=== INPUT DATA ===

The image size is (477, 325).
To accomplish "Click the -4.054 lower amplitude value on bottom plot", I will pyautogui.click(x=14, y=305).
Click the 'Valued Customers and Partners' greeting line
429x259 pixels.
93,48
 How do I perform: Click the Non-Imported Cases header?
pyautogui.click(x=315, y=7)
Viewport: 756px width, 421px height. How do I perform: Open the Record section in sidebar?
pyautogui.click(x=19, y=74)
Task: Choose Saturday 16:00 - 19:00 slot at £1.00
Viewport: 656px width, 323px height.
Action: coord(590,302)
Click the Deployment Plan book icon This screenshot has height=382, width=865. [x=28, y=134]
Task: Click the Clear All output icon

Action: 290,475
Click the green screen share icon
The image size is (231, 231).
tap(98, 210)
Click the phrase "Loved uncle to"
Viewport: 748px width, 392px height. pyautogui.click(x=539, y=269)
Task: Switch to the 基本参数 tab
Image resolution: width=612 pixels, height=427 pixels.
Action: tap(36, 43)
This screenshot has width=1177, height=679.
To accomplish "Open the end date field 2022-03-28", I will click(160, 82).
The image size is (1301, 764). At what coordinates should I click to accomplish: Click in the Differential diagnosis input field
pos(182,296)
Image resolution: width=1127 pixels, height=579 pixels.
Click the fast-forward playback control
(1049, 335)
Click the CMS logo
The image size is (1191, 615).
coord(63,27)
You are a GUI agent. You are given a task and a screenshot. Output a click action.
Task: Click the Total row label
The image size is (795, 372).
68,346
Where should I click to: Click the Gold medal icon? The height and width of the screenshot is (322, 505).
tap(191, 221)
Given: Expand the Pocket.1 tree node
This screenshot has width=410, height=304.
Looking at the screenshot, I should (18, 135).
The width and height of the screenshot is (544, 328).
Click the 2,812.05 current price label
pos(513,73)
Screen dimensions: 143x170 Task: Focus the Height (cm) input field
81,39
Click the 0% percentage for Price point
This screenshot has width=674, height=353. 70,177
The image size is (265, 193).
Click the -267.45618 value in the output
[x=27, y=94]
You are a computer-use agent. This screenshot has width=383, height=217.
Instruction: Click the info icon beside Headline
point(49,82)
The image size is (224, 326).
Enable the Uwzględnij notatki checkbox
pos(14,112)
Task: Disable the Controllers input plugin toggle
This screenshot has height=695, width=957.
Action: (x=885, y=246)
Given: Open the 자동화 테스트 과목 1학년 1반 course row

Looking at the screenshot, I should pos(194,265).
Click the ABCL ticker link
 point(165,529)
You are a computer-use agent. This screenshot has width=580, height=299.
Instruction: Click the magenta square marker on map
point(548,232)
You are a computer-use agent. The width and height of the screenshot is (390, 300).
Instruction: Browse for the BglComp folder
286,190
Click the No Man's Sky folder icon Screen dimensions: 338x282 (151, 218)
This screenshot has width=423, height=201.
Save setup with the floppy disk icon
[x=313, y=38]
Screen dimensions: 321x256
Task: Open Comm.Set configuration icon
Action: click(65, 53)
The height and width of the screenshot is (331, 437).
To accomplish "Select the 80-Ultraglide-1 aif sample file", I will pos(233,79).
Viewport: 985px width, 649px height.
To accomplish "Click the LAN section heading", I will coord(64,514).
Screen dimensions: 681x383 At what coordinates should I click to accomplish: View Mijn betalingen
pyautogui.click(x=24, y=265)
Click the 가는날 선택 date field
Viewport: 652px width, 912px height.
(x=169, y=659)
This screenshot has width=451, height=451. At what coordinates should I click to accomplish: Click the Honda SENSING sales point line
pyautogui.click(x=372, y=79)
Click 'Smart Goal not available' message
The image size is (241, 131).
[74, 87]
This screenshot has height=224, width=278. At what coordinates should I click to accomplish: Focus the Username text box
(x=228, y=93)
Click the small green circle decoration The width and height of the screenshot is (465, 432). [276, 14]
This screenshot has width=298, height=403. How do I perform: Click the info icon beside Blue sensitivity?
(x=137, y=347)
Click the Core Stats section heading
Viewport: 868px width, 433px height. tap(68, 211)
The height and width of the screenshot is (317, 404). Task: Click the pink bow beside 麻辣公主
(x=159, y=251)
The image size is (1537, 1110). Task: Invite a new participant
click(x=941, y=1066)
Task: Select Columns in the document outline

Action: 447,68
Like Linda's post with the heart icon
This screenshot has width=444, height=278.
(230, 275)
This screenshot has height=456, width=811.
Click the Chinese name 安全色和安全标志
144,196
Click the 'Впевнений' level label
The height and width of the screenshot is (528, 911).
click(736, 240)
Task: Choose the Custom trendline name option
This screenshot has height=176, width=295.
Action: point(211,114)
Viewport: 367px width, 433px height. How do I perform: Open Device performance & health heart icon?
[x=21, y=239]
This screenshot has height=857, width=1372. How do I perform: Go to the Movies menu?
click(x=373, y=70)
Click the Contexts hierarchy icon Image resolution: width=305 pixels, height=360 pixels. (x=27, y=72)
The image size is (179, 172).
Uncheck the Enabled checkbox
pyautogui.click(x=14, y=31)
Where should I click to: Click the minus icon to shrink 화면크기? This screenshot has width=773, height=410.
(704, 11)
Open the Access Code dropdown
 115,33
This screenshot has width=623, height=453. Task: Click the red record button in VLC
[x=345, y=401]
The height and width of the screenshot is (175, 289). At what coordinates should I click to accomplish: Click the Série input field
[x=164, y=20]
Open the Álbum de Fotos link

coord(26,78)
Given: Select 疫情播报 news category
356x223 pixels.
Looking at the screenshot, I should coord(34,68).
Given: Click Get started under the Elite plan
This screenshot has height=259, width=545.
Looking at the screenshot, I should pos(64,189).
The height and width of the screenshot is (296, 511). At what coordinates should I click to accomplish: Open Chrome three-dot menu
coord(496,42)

===

* **YOUR TASK**
Reproduce each entry word for word.

* **REPLY TO THE EXERCISE**
The image size is (477, 325).
To accomplish "Click the -4.054 lower amplitude value on bottom plot", I will pyautogui.click(x=14, y=305).
Click the 'Valued Customers and Partners' greeting line
429x259 pixels.
93,48
 How do I perform: Click the Non-Imported Cases header?
pyautogui.click(x=315, y=7)
Viewport: 756px width, 421px height. How do I perform: Open the Record section in sidebar?
pyautogui.click(x=19, y=74)
Task: Choose Saturday 16:00 - 19:00 slot at £1.00
Viewport: 656px width, 323px height.
Action: coord(590,302)
Click the Deployment Plan book icon This screenshot has height=382, width=865. [x=28, y=134]
Task: Click the Clear All output icon

Action: 290,475
Click the green screen share icon
The image size is (231, 231).
tap(98, 210)
Click the phrase "Loved uncle to"
Viewport: 748px width, 392px height. pyautogui.click(x=539, y=269)
Task: Switch to the 基本参数 tab
Image resolution: width=612 pixels, height=427 pixels.
Action: tap(36, 43)
This screenshot has width=1177, height=679.
To accomplish "Open the end date field 2022-03-28", I will click(160, 82).
The image size is (1301, 764). At what coordinates should I click to accomplish: Click in the Differential diagnosis input field
pos(182,296)
Image resolution: width=1127 pixels, height=579 pixels.
Click the fast-forward playback control
(1049, 335)
Click the CMS logo
The image size is (1191, 615).
coord(63,27)
You are a GUI agent. You are given a task and a screenshot. Output a click action.
Task: Click the Total row label
The image size is (795, 372).
68,346
Where should I click to: Click the Gold medal icon? The height and width of the screenshot is (322, 505).
tap(191, 221)
Given: Expand the Pocket.1 tree node
This screenshot has width=410, height=304.
Looking at the screenshot, I should (18, 135).
The width and height of the screenshot is (544, 328).
Click the 2,812.05 current price label
pos(513,73)
Screen dimensions: 143x170 Task: Focus the Height (cm) input field
81,39
Click the 0% percentage for Price point
This screenshot has width=674, height=353. 70,177
The image size is (265, 193).
Click the -267.45618 value in the output
[x=27, y=94]
You are a computer-use agent. This screenshot has width=383, height=217.
Instruction: Click the info icon beside Headline
point(49,82)
The image size is (224, 326).
Enable the Uwzględnij notatki checkbox
pos(14,112)
Task: Disable the Controllers input plugin toggle
This screenshot has height=695, width=957.
Action: (x=885, y=246)
Given: Open the 자동화 테스트 과목 1학년 1반 course row

Looking at the screenshot, I should pos(194,265).
Click the ABCL ticker link
 point(165,529)
You are a computer-use agent. This screenshot has width=580, height=299.
Instruction: Click the magenta square marker on map
point(548,232)
You are a computer-use agent. The width and height of the screenshot is (390, 300).
Instruction: Browse for the BglComp folder
286,190
Click the No Man's Sky folder icon Screen dimensions: 338x282 (151, 218)
This screenshot has width=423, height=201.
Save setup with the floppy disk icon
[x=313, y=38]
Screen dimensions: 321x256
Task: Open Comm.Set configuration icon
Action: click(65, 53)
The height and width of the screenshot is (331, 437).
To accomplish "Select the 80-Ultraglide-1 aif sample file", I will pos(233,79).
Viewport: 985px width, 649px height.
To accomplish "Click the LAN section heading", I will coord(64,514).
Screen dimensions: 681x383 At what coordinates should I click to accomplish: View Mijn betalingen
pyautogui.click(x=24, y=265)
Click the 가는날 선택 date field
Viewport: 652px width, 912px height.
(x=169, y=659)
This screenshot has width=451, height=451. At what coordinates should I click to accomplish: Click the Honda SENSING sales point line
pyautogui.click(x=372, y=79)
Click 'Smart Goal not available' message
The image size is (241, 131).
[74, 87]
This screenshot has height=224, width=278. At what coordinates should I click to accomplish: Focus the Username text box
(x=228, y=93)
Click the small green circle decoration The width and height of the screenshot is (465, 432). [276, 14]
This screenshot has width=298, height=403. How do I perform: Click the info icon beside Blue sensitivity?
(x=137, y=347)
Click the Core Stats section heading
Viewport: 868px width, 433px height. tap(68, 211)
The height and width of the screenshot is (317, 404). Task: Click the pink bow beside 麻辣公主
(x=159, y=251)
The image size is (1537, 1110). Task: Invite a new participant
click(x=941, y=1066)
Task: Select Columns in the document outline

Action: 447,68
Like Linda's post with the heart icon
This screenshot has width=444, height=278.
(230, 275)
This screenshot has height=456, width=811.
Click the Chinese name 安全色和安全标志
144,196
Click the 'Впевнений' level label
The height and width of the screenshot is (528, 911).
click(736, 240)
Task: Choose the Custom trendline name option
This screenshot has height=176, width=295.
Action: point(211,114)
Viewport: 367px width, 433px height. How do I perform: Open Device performance & health heart icon?
[x=21, y=239]
This screenshot has height=857, width=1372. How do I perform: Go to the Movies menu?
click(x=373, y=70)
Click the Contexts hierarchy icon Image resolution: width=305 pixels, height=360 pixels. (x=27, y=72)
The image size is (179, 172).
Uncheck the Enabled checkbox
pyautogui.click(x=14, y=31)
Where should I click to: Click the minus icon to shrink 화면크기? This screenshot has width=773, height=410.
(704, 11)
Open the Access Code dropdown
 115,33
This screenshot has width=623, height=453. Task: Click the red record button in VLC
[x=345, y=401]
The height and width of the screenshot is (175, 289). At what coordinates should I click to accomplish: Click the Série input field
[x=164, y=20]
Open the Álbum de Fotos link

coord(26,78)
Given: Select 疫情播报 news category
356x223 pixels.
Looking at the screenshot, I should coord(34,68).
Given: Click Get started under the Elite plan
This screenshot has height=259, width=545.
Looking at the screenshot, I should pos(64,189).
The height and width of the screenshot is (296, 511). At what coordinates should I click to accomplish: Open Chrome three-dot menu
coord(496,42)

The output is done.